Oswald Veblen was an internationally prominent mathematician who joined Princeton University in 1905 and played a central role in building the world renowned mathematics department of the 1930s. Veblen was a visionary who was instrumental in establishing the Institute for Advanced Studies in Princeton, and in bringing Einstein and many other top scholars to town. He largely designed the original Fine Hall, an innovative academic building where Einstein first had an office.

During the Nazi rise, he found academic positions for German scientists in the States. A marksman from his early days in the midwest, Veblen also took the lead in improving ballistics calculations for the military during the world wars.  During World War II, he oversaw development of the pioneering ENIAC computer, and did much to encourage subsequent development of early computers by John von Neumann at the Institute.

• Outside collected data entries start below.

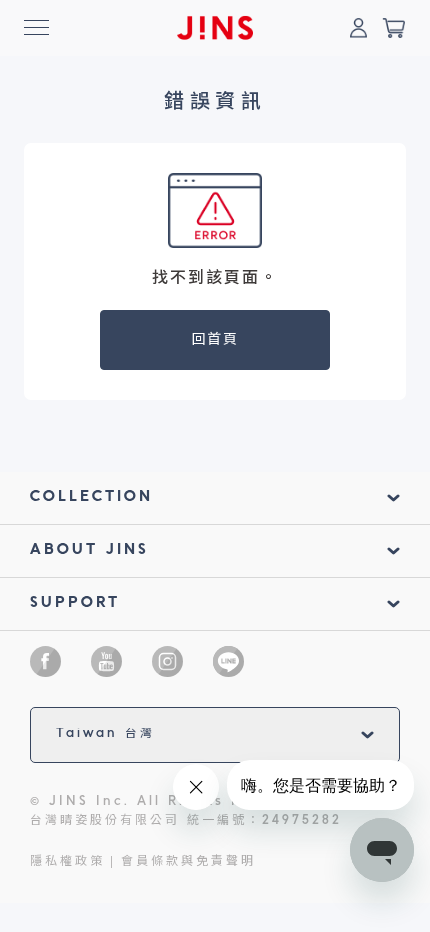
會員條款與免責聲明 (188, 862)
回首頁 (215, 340)
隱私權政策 (67, 862)
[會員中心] (358, 28)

A "woodchopping" professor who loved the woods, Veblen led the effort to acquire 600 acres of land for the Institute, laying the groundwork for the land's preservation decades later as the Institute Woods. On the other side of town, he and his wife Elizabeth acquired 95 acres of forest and farm field along the Princeton Ridge, which they later donated to Mercer County to form Herrontown Woods--Princeton's and Mercer County's first nature preserve.

Veblen was the nephew of Thorstein Veblen, the famous economist and sociologist who wrote The Theory of the Leisure Class and coined the phrase "conspicuous consumption."

Elizabeth, who grew up in Yorkshire, England, and instituted the tradition of afternoon tea in the mathematics department, and then later at the Institute, where it continues to be a daily ritual. A passage in A Beautiful Mind, describing post WW2 Princeton, suggests she was a central figure in Princeton social circles: "May Veblen, the wife of a wealthy Princeton mathematician, Oswald Veblen, could still identify by name every single family, white and black, well-to-do and of modest means, in every single house in town."

She was also an avid gardener, and with the help of long-time caretaker Max Latterman transformed the gardens around Veblen House into a landscape reminiscent of a Beatrix Potter storybook.

Her brother was Owen Richardson, who won the Nobel Prize for his work in physics.